━━━ TEXTO PROPORCIONADO

Connolly habla de “nuestra concepción estática de la felicidad”, con lo que la
identifica con una tradición (que es reposo, inmovilidad o estancamiento).
Entonces viene la “idea del progreso” con sus “dolores del crecimiento”, y por
tanto esta propia movilidad identifica a la idea del progreso con la ruptura.
¿Pensar en la
felicidad como tradición y en el progreso como ruptura no es más que otra
modalidad del discurso de la conveniencia? ¿O se trata de una confusión entre
los elementos que nos permiten identificar a la tradición (estatismo) y a la
ruptura (movimiento)? ¿O bien sencillamente sucede que hay aquí niveles
distintos que no fueron cuidadosamente desbrozados?
*
¿La tradición es la felicidad o lo que nos impide ser
felices? Depende como se defina tradición. Evidentemente, una tradición
verdadera, ligada a las raíces arquetípicas de lo humano (aquella que, en los
términos y niveles planteados por Connolly, es la felicidad, no entendida como
autogratificación burguesa sino como plenitud humana), ha sido retirada del
ámbito social para ser suplantada por otra “tradición”, la que impone el
“progreso” como meta ciega de la modernidad y desvía a los destinos
individuales hasta hacerlos servir al aparato. Esta es la tradición manipulada,
que con toda evidencia es —dice Connolly— la que sistemáticamente (todo el
Sistema radica en esto) nos impide ser felices.
*
En inglés existe el adjetivo human (“humano”), pero esta misma lengua se ha visto
misteriosamente obligada a acuñar otro adjetivo que difiere de aquél en una
sola letra: humane, que significa “humanitario”
(en el sentido de civilizado, noble, íntegro, ético). En la balanza, la otra
palabra genérica, human, se cubre de
barbarie. ¿Cuál de las dos es la tradición y cuál la ruptura? Responderá la
conveniencia, una vez más. Cuando un sistema, una institución o un individuo
quieren legitimarse, dirán “I’m humane” (con lo que el sistema se vuelve
democrático, la institución se hace benéfica —de beneficencia— y el individuo
deviene altruista), pero cuando conviene volver “inevitables” a la guerra, la competitividad
o la crueldad, se perderá esa letra “e” y se dirá, resignadamente, “I’m human”,
con una palabra intermedia sobreentendida: “I’m only human” (“Soy sólo
humano”), en eco de aquel dictum de
Séneca el joven: Errare humanum est,
que, dicho así y en ese contexto, convierte al “error” en la esencia de lo
humano. Hábilmente es escatimada la segunda parte de esa locución: errare humanum est, sed perseverare
diabolicum, “errar es humano, pero perseverar [en el error] es diabólico”.
Sin duda el discurso de la conveniencia es diabólico.
*
En su célebre
invención de la abadía de Thelema en Pantagruel,
Rabelais expone su convicción de que el hombre tiende de manera espontánea a la
bondad; el mal surge cuando aparecen los aparatos represores (Iglesia, Estado)

━━━━━━
━━━ DATOS DE ORIGEN

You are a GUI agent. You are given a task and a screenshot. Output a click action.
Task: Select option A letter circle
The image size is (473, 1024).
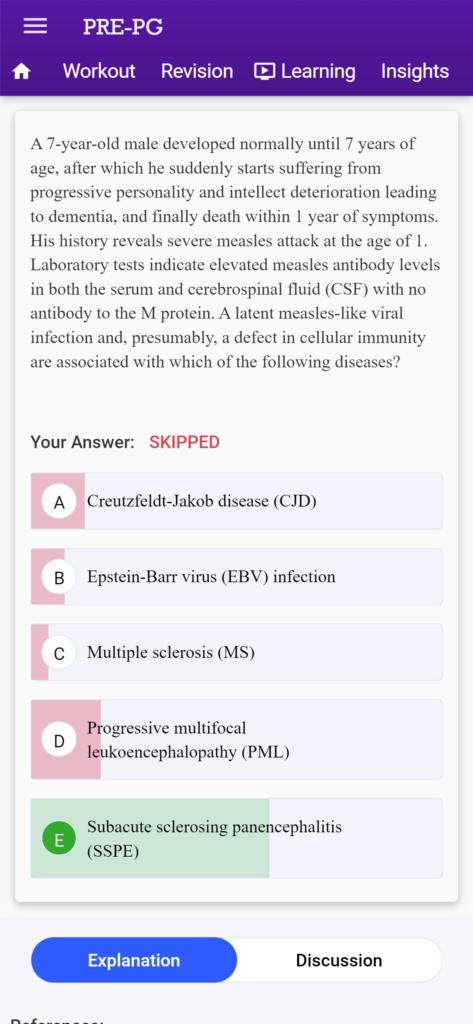point(59,502)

━━━━━━

» EJERCICIOS PROPUESTOS:
A – Indique si cada una de estas afirmaciones concuerda con el texto proporcionado: (i) el adjetivo inglés humane significa «humanitario»; (ii) el dictum Errare humanum est se atribuye a Rabelais; (iii) según Rabelais, el hombre tiende de manera espontánea a la maldad. Responda sí o no y cite literalmente las palabras del texto que lo deciden.
B – Reproduzca del texto proporcionado todo lo que va desde «Connolly habla de» hasta «inmovilidad o estancamiento).», ambos incluidos.
El listado es un material independiente del texto proporcionado.

» RESPUESTAS ESCRITAS:
A –
(i) Sí: «humane, que significa “humanitario”».
(ii) No: «aquel dictum de Séneca el joven».
(iii) No: «el hombre tiende de manera espontánea a la bondad».

B –
Connolly habla de “nuestra concepción estática de la felicidad”, con lo que la
identifica con una tradición (que es reposo, inmovilidad o estancamiento).